Hepatocellular carcinoma with tumour cast in the biliary tree
The most common presentation of hepatocellular carcinoma is right upper quadrant discomfort or pain. Jaundice is also common. Its cause is usually hepatic insufficiency. Rarely, jaundice may be due to obstruction of the biliary system,1 such as intraluminal obstruction, extraluminal bile duct obstruction or hemobilia. 2
The cholangiogram in Fig. 4 shows a tumour cast in the common bile duct (arrow), resembling a cork in the neck of a bottle.2 The right ductal system is not visible. In Fig. 5, the cholangiogram shows invasion of the tumour into and along the right hepatic duct (arrow).

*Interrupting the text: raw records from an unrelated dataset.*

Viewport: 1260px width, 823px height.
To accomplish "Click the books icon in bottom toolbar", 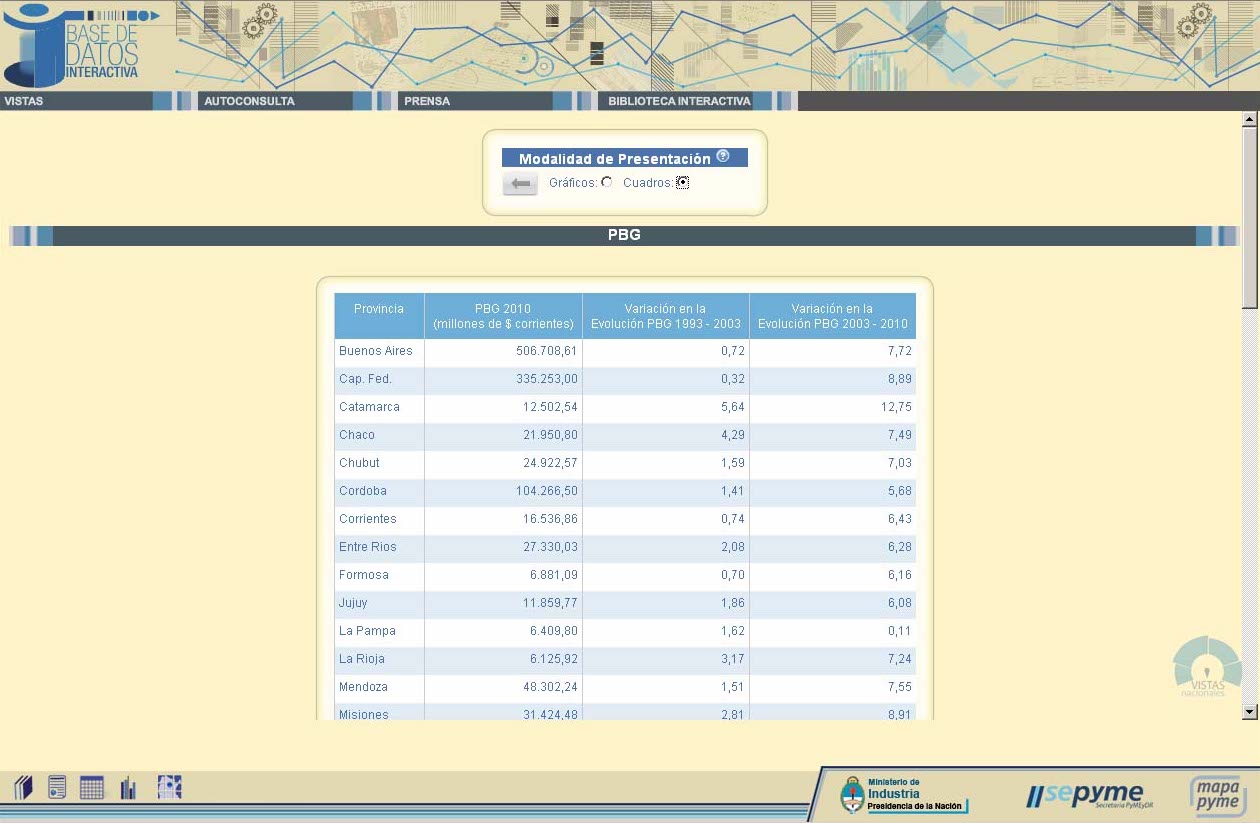I will point(24,788).
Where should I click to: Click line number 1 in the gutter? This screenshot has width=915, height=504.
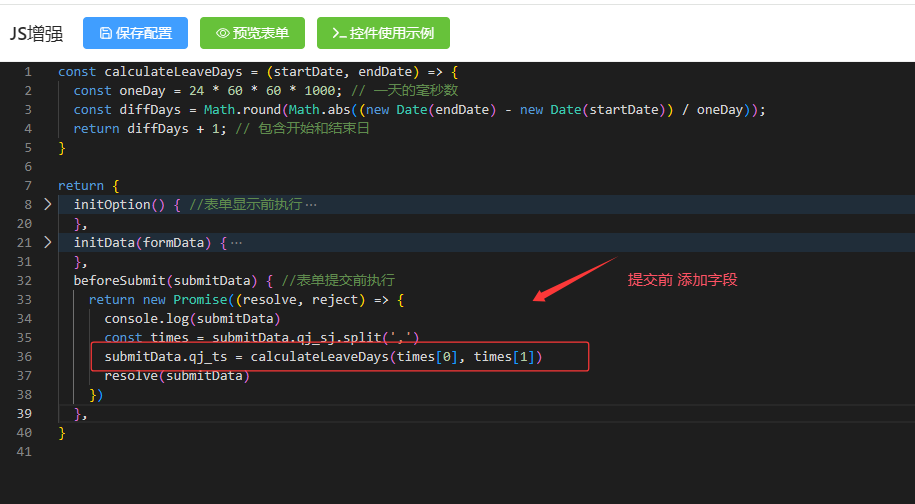pos(28,72)
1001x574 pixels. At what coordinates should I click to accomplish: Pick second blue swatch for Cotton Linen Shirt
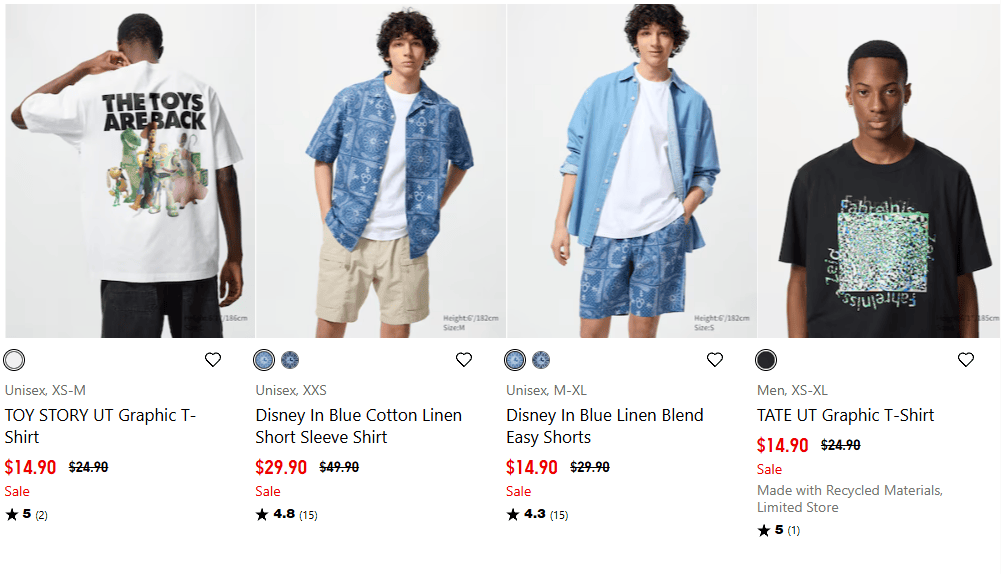click(x=290, y=360)
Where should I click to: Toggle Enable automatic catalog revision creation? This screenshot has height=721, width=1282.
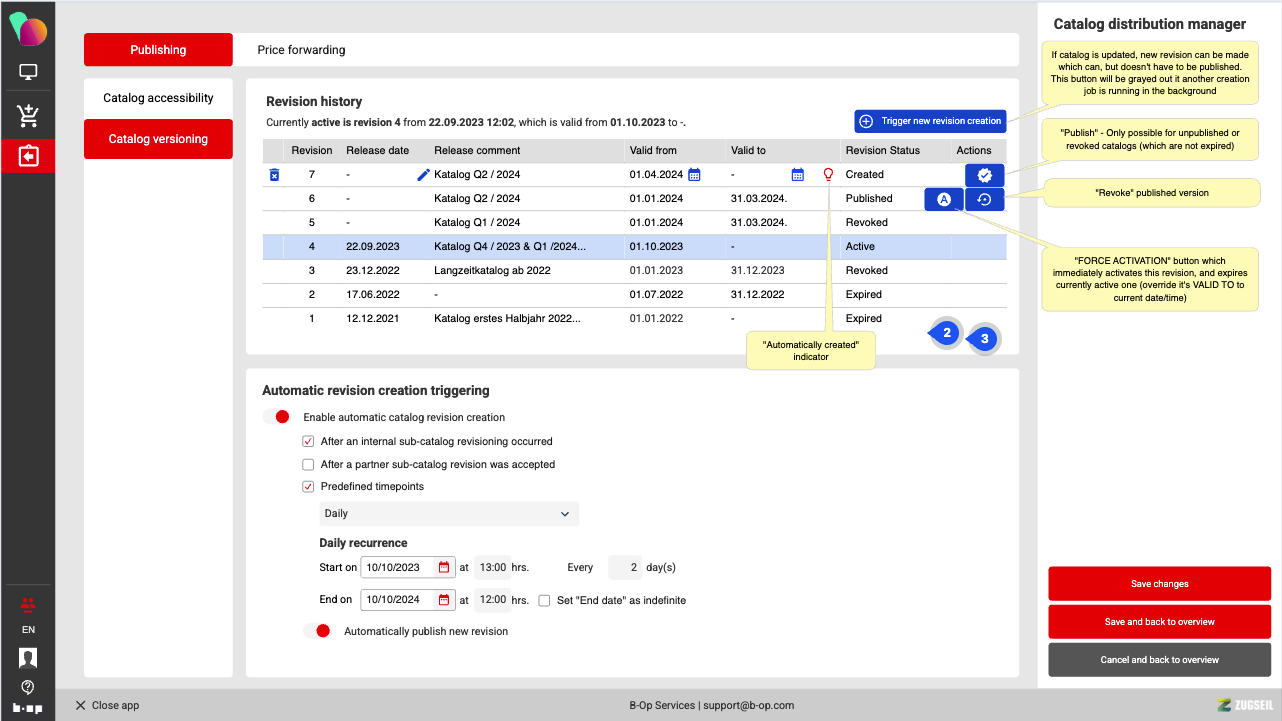tap(277, 417)
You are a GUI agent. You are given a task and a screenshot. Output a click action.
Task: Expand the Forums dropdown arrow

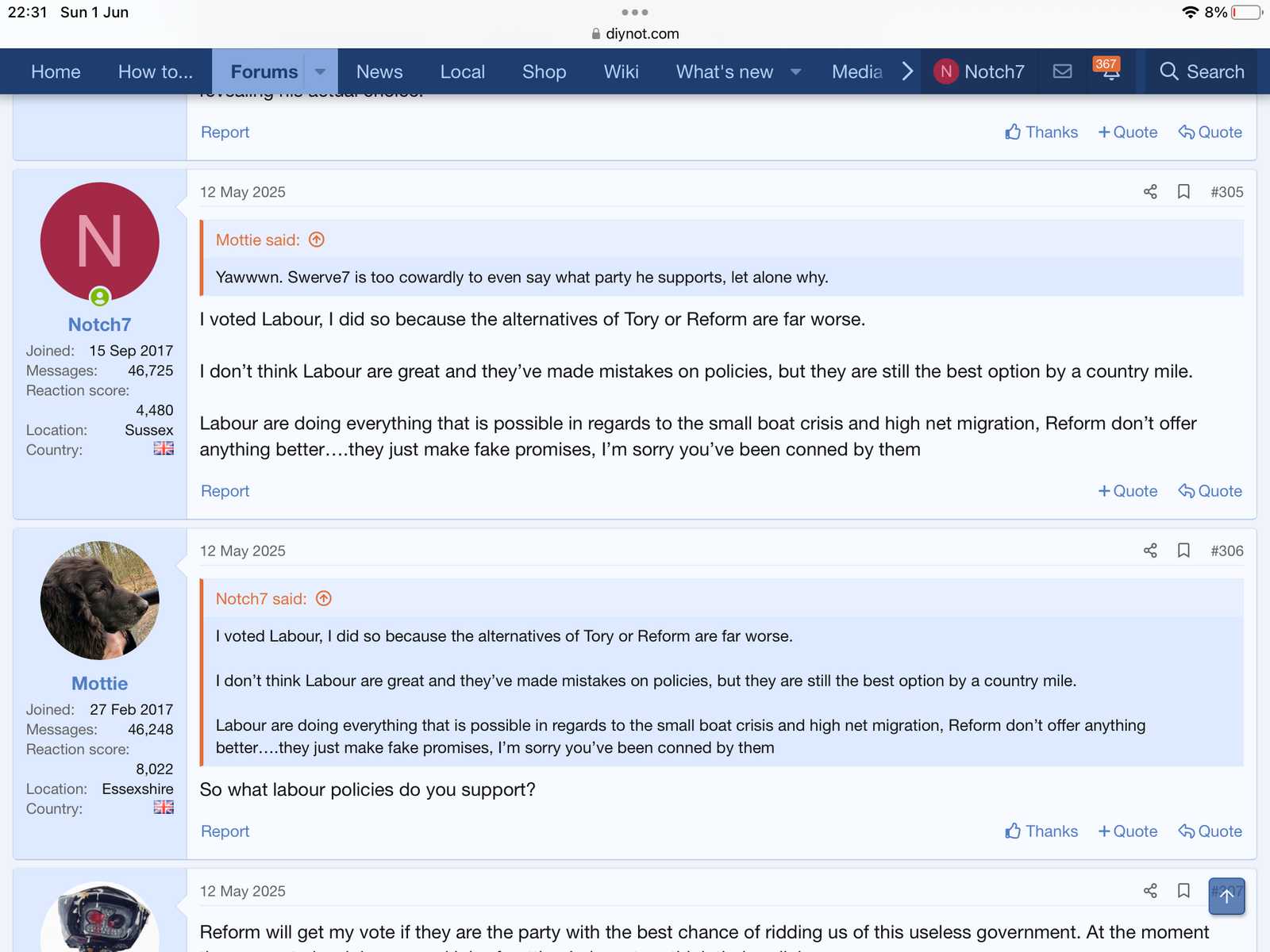(x=321, y=71)
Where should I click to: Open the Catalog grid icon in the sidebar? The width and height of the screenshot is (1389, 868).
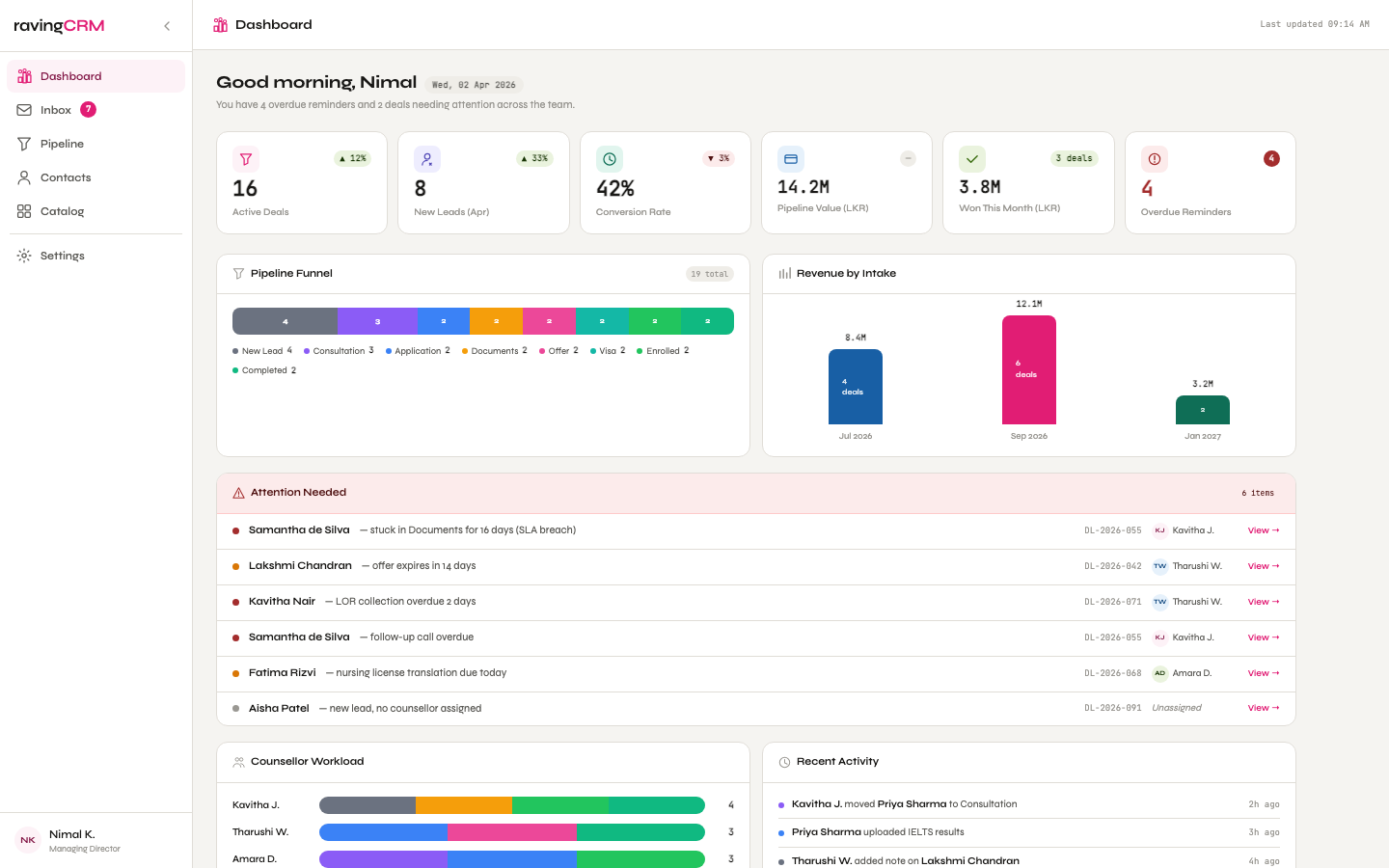(24, 211)
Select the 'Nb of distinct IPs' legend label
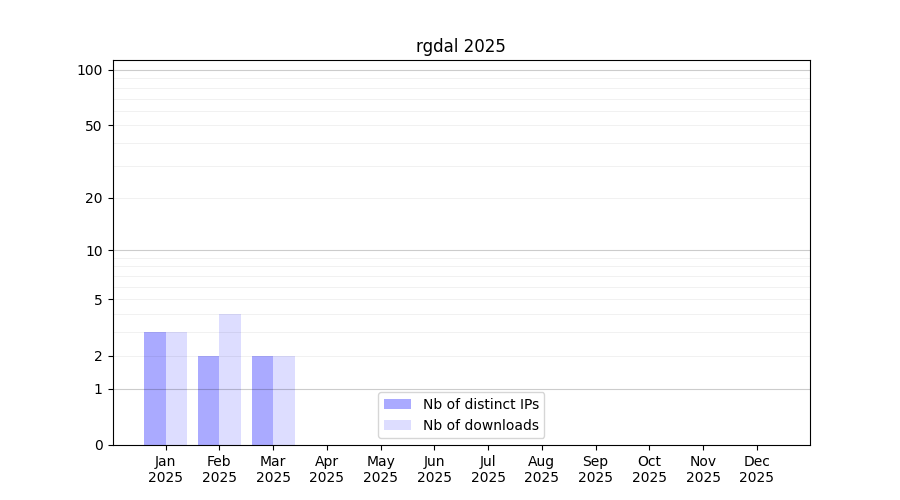Image resolution: width=900 pixels, height=500 pixels. click(x=480, y=404)
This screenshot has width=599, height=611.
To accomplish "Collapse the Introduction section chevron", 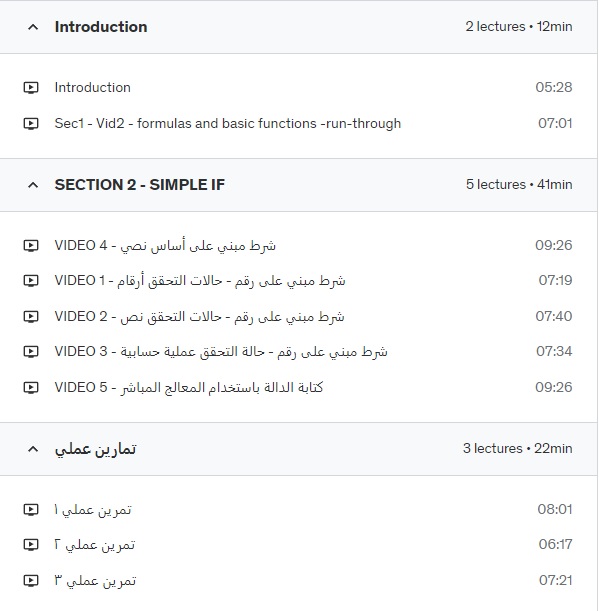I will tap(33, 27).
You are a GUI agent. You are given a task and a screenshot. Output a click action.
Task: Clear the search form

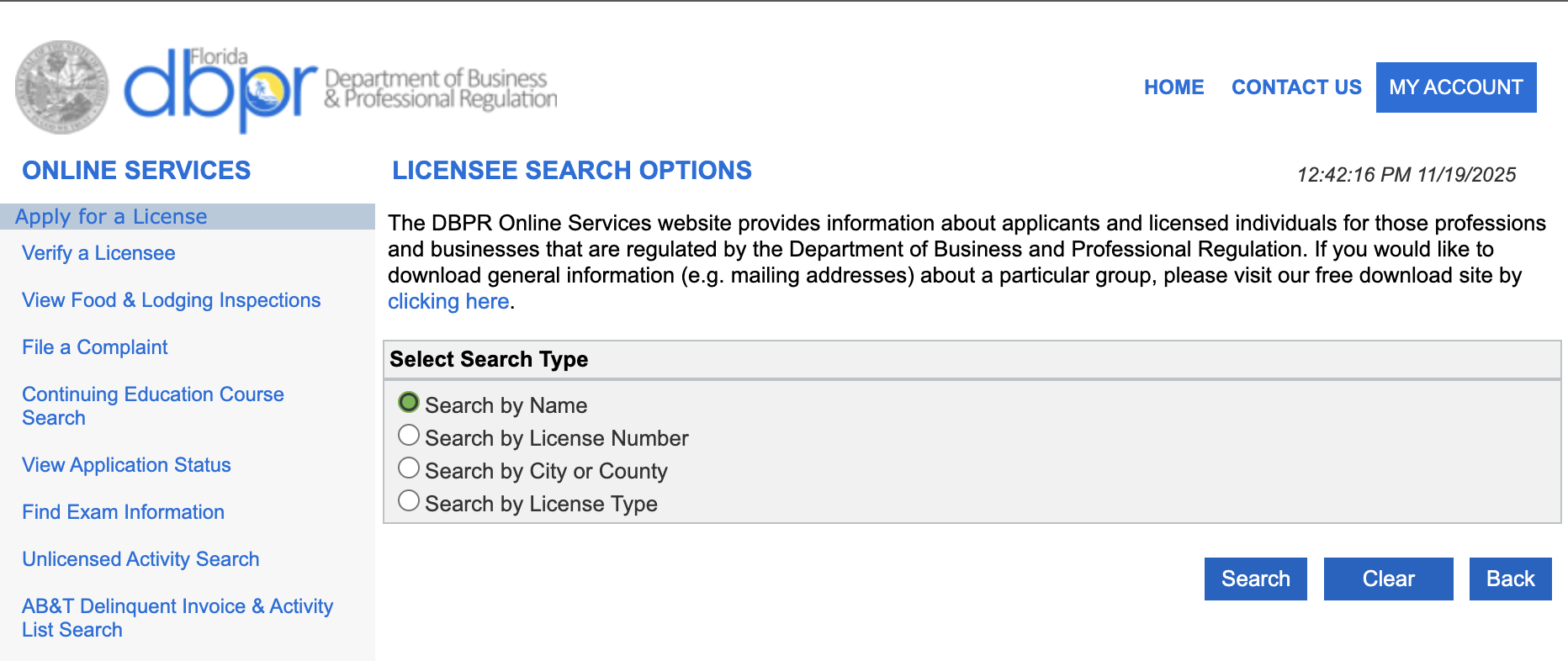[x=1388, y=579]
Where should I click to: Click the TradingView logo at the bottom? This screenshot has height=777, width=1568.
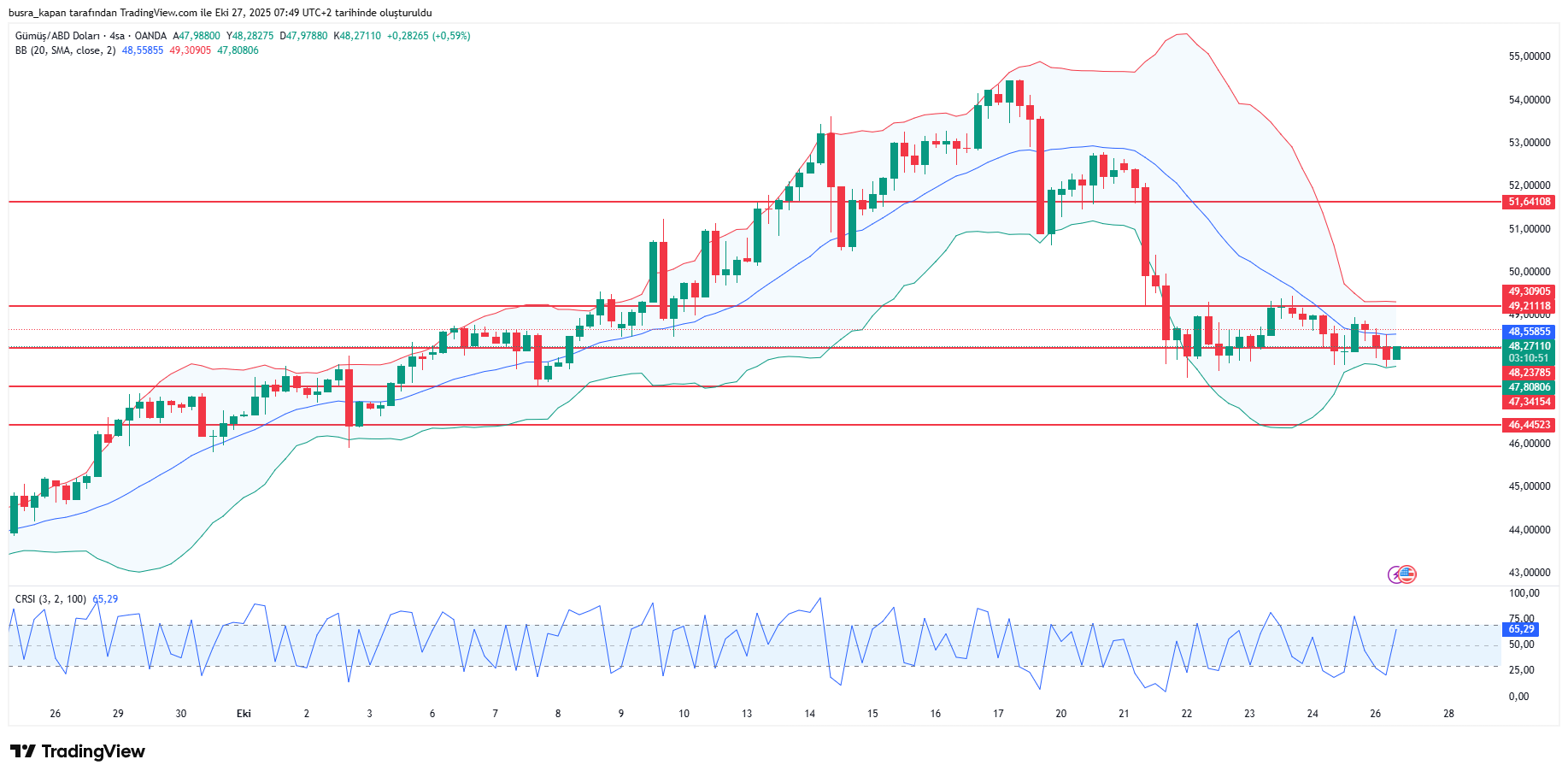tap(78, 751)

In patients with hepatocellular carcinoma, it is important to determine the underlying cause of jaundice, which may be due to obstruction of the biliary tree or hepatic insufficiency. The obstruction should be first relieved by endoscopic insertion of an internal stent, nasobiliary drainage, percutaneous transhepatic biliary drainage or surgical intubation. External drainage is preferred to internal stenting because the high tumour cell content in the bile proximal to the tumour cast can cause the stent to block easily. Indeed, our patient had blockage of his stent 3 days after insertion, and a new stent had to be placed. After the obstruction has been managed, investigations should be carried out to see if the tumour can be resected with an intent to cure.
Survival in patients who undergo resection is better than in those without resection and the prognosis of patients who receive palliative drainage for obstruction is better than for patients with jaundice due to hepatic insufficiency.3–5 For patients whose tumour is unresectable, transarterial chemo-embolization or systemic chemotherapy can be considered when biliary drainage has improved liver function.
Hepatocellular carcinoma with tumour cast causing biliary obstruction is rare. With appropriate investigation and treatment, prolonged survival or even cure is possible.